[Collected data]
++++

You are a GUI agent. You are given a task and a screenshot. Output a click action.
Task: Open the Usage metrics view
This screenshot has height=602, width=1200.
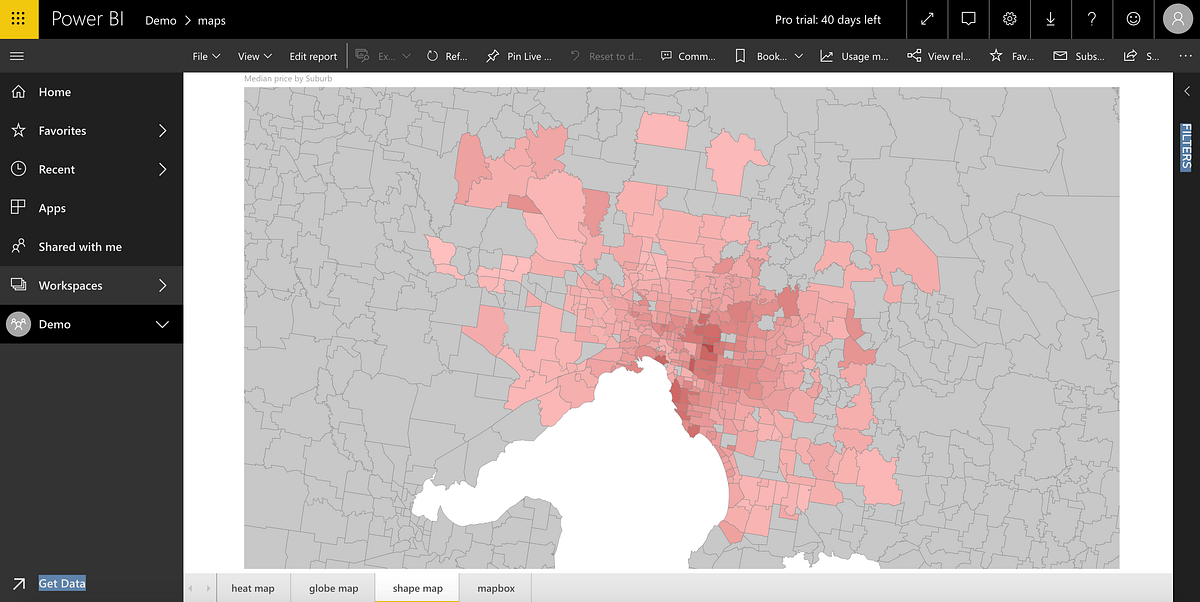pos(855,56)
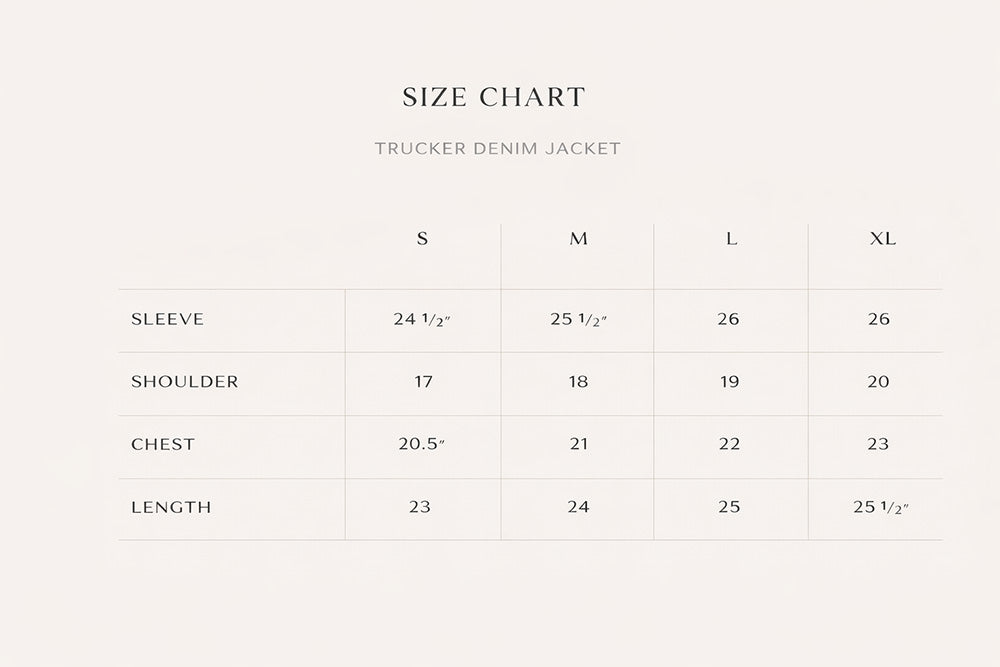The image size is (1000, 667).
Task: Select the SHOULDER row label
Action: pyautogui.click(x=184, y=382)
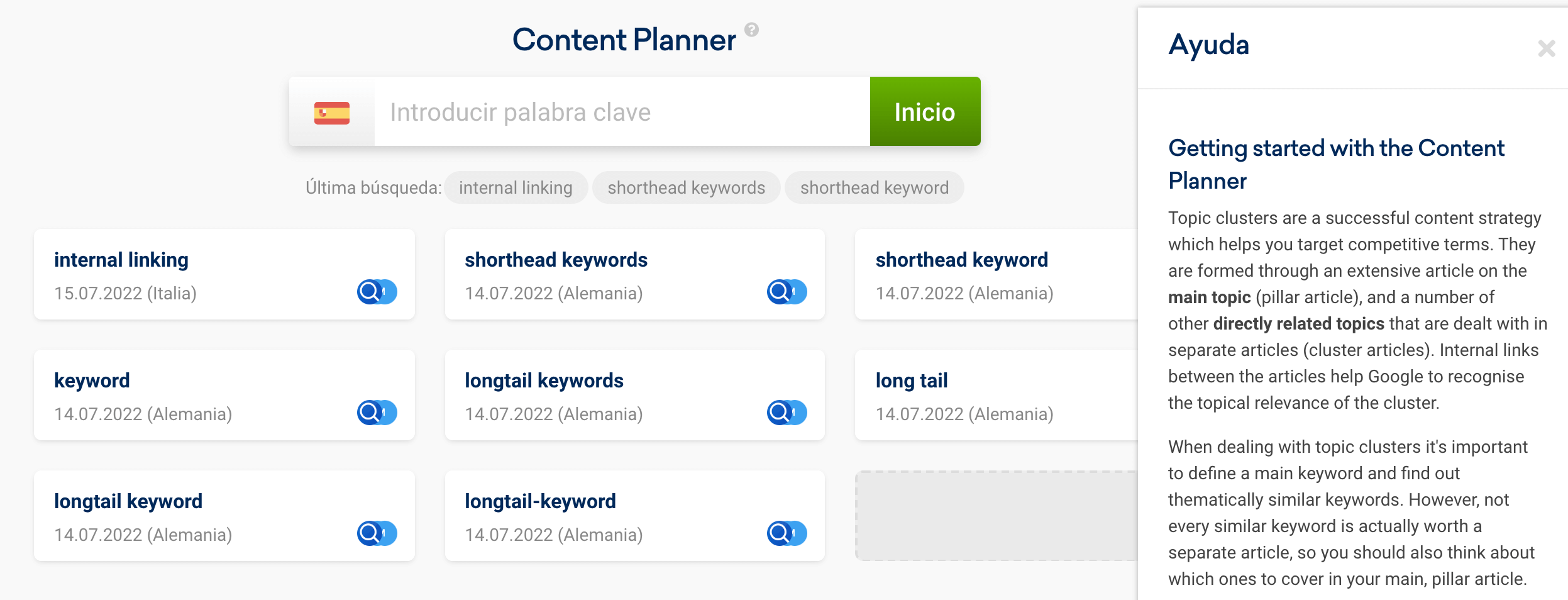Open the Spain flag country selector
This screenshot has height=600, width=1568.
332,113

++++

■ Exercise directions: Each word of the data should be repeated exactly, and the pictures left out.

■ Answer box:
You are a GUI agent. You are given a task and a screenshot. Output a click action.
Task: Open the Usage metrics view
This screenshot has height=602, width=1200.
pos(855,56)
The image size is (1000, 667).
Task: Select the SHOULDER row label
Action: pyautogui.click(x=184, y=382)
Open the Spain flag country selector
This screenshot has height=600, width=1568.
332,113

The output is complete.